En un informe del coronel James Grant gobernador de la Florida Oriental fechado en julio de 1768, señalaba que el desembarco «representó la mayor llegada hasta entonces, de habitantes blancos a América» (1). La Florida y Menorca, por el referido Tratado de París de 1763, habían pasado a depender de la Corona Británica: la península americana por primera vez; la balear menor por segunda, tras un periodo anterior entre Utrech (1713) y la conquista francesa de la Isla durante la Guerra de los Siete Años (1756). No debe extrañar entonces que Londres ofreciese tierras de promisión a sus súbditos a fin de colonizar y asentar sus nuevos territorios. Y para aquellas tierras partieron en ocho barcos los mil y pico emigrantes en una dura travesía de más de tres meses. Seducidos por las promesas de un emprendedor médico escocés, Andrew Turnbull, que intuía una alta rentabilidad de las plantaciones de índigo, pronto se encontraron con la realidad de un clima insano, con enfermedades palúdicas, con caimanes, con las exigencias y maltratos del promotor y la falta de rentabilidad de los cultivos. A los nueve años de dura estancia en Nueva Esmirna, en una considerada primera marcha civil por los derechos y libertades, toda la colonia dirigida por un excepcional sacerdote, Pere Camps, y con el decidido apoyo del obispado de La Habana, se desplazó a San Agustín de la Florida, la primera ciudad norteamericana fundada por Menéndez de Avilés en 1565. Capital entonces de La Florida Británica, con claras raíces españolas y católicas, acogió y arropó a la colonia menorquina que pronto prosperó y dio a sus nuevas tierras hombres insignes, algunos de los cuales lucharon posteriormente por la unidad e independencia de los nacientes Estados Unidos.

Hoy, una asociación con más de 30.000 miembros recuerda su pasado menorquín. Pudieron constatarlo nuestros Reyes cuando se celebraron en 2015 los 450 años de la fundación de San Agustín. Lo vivió recientemente una delegación menorquina que asistió a la conmemoración de los 250 años de aquel desembarco. Entrañable la hospitalidad de aquellas gentes en días de húmedo y duro calor; emocionante la coincidencia de apellidos en residuales miembros y sobre todo en las lápidas de sus cementerios; colores de nuestra Bandera junto a la suya, en muchos edificios. Seis millones de turistas constatan cada año la herencia hispana.

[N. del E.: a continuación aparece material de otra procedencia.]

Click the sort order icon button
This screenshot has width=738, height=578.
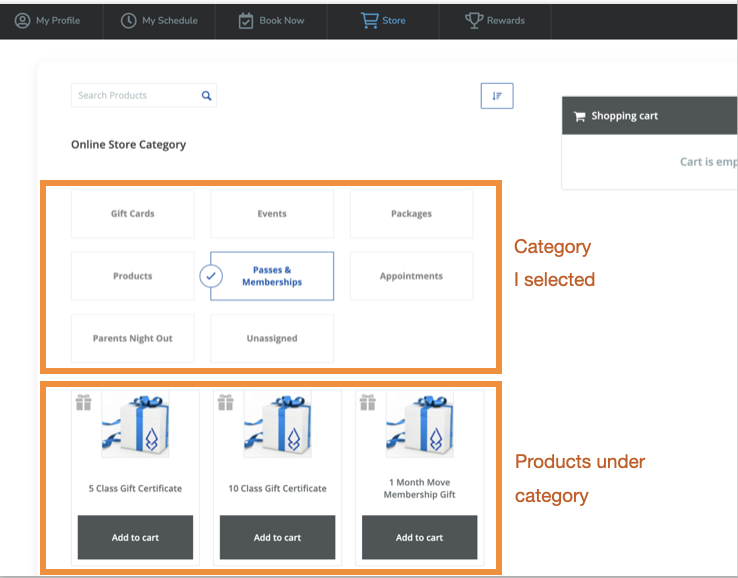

En un cercano castillo de San Marcos, que protegía con sus cañones la entrada de la bahía, aun se dan las órdenes a los artilleros en castellano viejo.

No son nuevos los movimientos migratorios, como no son fáciles los primeros tiempos. No lo serán para los 629 pasajeros del «Aquarius». Hoy no viene mal recordar que todos procedemos de algún movimiento migratorio.

(1) Citado por Philip D. Rasico, el mejor historiador sobre el tema.